### WRITTEN TASK
Please repeat the stretch of items from the line containing "Select the locked" through the line containing "pyautogui.click(x=221, y=45)", both included, character for character.

▼

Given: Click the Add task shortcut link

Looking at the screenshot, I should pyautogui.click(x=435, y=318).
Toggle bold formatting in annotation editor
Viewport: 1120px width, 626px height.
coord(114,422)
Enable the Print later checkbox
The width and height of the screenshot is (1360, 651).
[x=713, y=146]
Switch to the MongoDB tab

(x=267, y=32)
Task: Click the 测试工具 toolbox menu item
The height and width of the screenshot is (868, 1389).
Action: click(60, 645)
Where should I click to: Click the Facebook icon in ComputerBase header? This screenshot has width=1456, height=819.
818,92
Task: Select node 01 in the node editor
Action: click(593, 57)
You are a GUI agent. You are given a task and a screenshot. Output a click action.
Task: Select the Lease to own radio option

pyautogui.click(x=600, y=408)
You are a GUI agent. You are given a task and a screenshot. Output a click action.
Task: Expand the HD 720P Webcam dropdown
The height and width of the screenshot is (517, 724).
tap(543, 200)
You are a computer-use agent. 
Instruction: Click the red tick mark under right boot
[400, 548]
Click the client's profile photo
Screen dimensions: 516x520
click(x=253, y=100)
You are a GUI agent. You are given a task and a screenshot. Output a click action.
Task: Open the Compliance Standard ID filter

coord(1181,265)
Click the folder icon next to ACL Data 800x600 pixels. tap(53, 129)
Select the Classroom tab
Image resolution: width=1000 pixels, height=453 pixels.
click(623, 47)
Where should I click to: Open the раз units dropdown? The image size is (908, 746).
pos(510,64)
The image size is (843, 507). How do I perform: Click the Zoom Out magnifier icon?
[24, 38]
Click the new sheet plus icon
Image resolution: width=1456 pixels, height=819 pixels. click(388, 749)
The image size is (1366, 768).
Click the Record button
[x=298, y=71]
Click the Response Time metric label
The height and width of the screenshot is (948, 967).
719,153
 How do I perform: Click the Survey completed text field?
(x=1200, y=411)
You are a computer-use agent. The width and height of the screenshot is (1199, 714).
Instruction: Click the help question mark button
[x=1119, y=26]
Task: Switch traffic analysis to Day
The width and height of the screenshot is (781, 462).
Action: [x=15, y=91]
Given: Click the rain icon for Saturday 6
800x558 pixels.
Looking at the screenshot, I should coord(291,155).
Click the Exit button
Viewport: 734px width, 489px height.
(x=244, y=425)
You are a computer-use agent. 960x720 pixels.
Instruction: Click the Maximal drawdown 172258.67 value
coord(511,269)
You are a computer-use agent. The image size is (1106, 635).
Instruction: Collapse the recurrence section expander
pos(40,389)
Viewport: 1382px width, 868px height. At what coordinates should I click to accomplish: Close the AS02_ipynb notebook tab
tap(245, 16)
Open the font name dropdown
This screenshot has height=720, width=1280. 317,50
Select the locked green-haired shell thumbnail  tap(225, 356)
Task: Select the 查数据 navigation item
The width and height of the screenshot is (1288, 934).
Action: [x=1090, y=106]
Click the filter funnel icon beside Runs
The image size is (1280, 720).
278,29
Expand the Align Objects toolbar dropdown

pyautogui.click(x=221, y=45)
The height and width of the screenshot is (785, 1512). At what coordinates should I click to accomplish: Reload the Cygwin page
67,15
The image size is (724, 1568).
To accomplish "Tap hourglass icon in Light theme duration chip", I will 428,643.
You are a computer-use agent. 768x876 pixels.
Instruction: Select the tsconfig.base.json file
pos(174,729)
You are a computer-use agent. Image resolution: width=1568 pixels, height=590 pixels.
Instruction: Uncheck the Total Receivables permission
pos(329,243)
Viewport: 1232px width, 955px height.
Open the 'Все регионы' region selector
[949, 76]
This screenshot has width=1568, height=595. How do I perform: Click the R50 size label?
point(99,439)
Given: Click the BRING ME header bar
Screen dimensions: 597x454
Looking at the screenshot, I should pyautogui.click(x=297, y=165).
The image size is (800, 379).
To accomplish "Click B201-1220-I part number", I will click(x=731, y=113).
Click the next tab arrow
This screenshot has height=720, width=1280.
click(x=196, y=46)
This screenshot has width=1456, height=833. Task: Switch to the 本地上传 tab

▲

### WRITTEN REPLY
Select the locked green-haired shell thumbnail  tap(225, 356)
Task: Select the 查数据 navigation item
The width and height of the screenshot is (1288, 934).
Action: [x=1090, y=106]
Click the filter funnel icon beside Runs
The image size is (1280, 720).
278,29
Expand the Align Objects toolbar dropdown

pyautogui.click(x=221, y=45)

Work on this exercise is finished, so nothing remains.